There are numerous tales of valor that have come out of the wars fought by the United States military over the span of US history. Here is one that is particularly amazing.
Herbert Kailieha Pililaʻau was a PFC in the United States Army during the Korean War. Pililaʻau briefly considered declaring himself a conscientious objector, due to his Christian faith, however, he ultimately decided to fight. He would end up being one of the heroes of the Battle of Heartbreak Ridge.
Pililaʻau single handedly covered a retreat by his fellow troops first by using all available ammunition for his BAR, then throwing all of his grenades and finally by engaging in hand to hand combat with the enemy using only his trench knife and fists. He was ultimately killed by an enemy bayonet attack after being surrounded.
Once his fellow soldiers retook the area, they found Pililaʻau’s body, surrounded by 40 dead Korean soldiers.
Pililaʻau was posthumously awarded the Medal of Honor.
Here is his Medal of Honor citation:
Pfc. Pililaau, a member of Company C, distinguished himself by conspicuous gallantry and outstanding courage above and beyond the call of duty in action against the enemy. The enemy sent wave after wave of fanatical troops against his platoon which held a key terrain feature on “Heartbreak Ridge.”
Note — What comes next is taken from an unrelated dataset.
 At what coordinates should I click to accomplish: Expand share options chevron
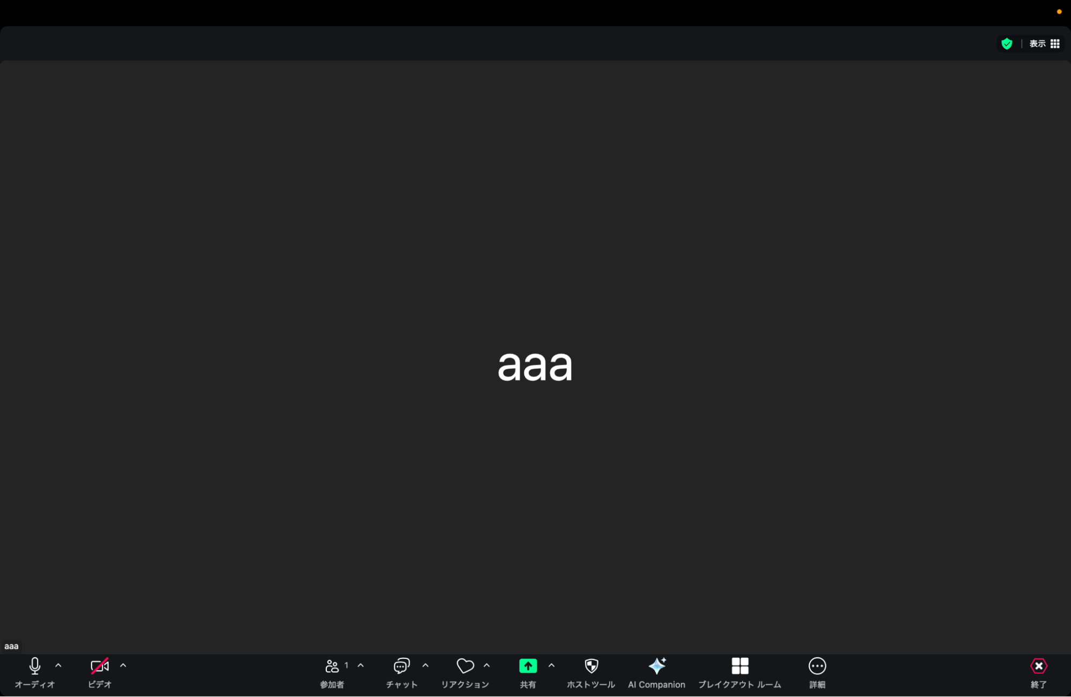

Valiantly defending its position, the unit repulsed each attack until ammunition became practically exhausted and it was ordered to withdraw to a new position. Voluntarily remaining behind to cover the withdrawal, Pfc. Pililaau fired his automatic weapon into the ranks of the assailants, threw all his grenades and, with ammunition exhausted, closed with the foe in hand-to-hand combat, courageously fighting with his trench knife and bare fists until finally overcome and mortally wounded.
When the position was subsequently retaken, more than 40 enemy dead were counted in the area he had so valiantly defended. His heroic devotion to duty, indomitable fighting spirit, and gallant self-sacrifice reflect the highest credit upon himself, the infantry, and the U.S. Army.
Pililaʻau now has a Navy ship and a military firing range named after him for his valiant effort.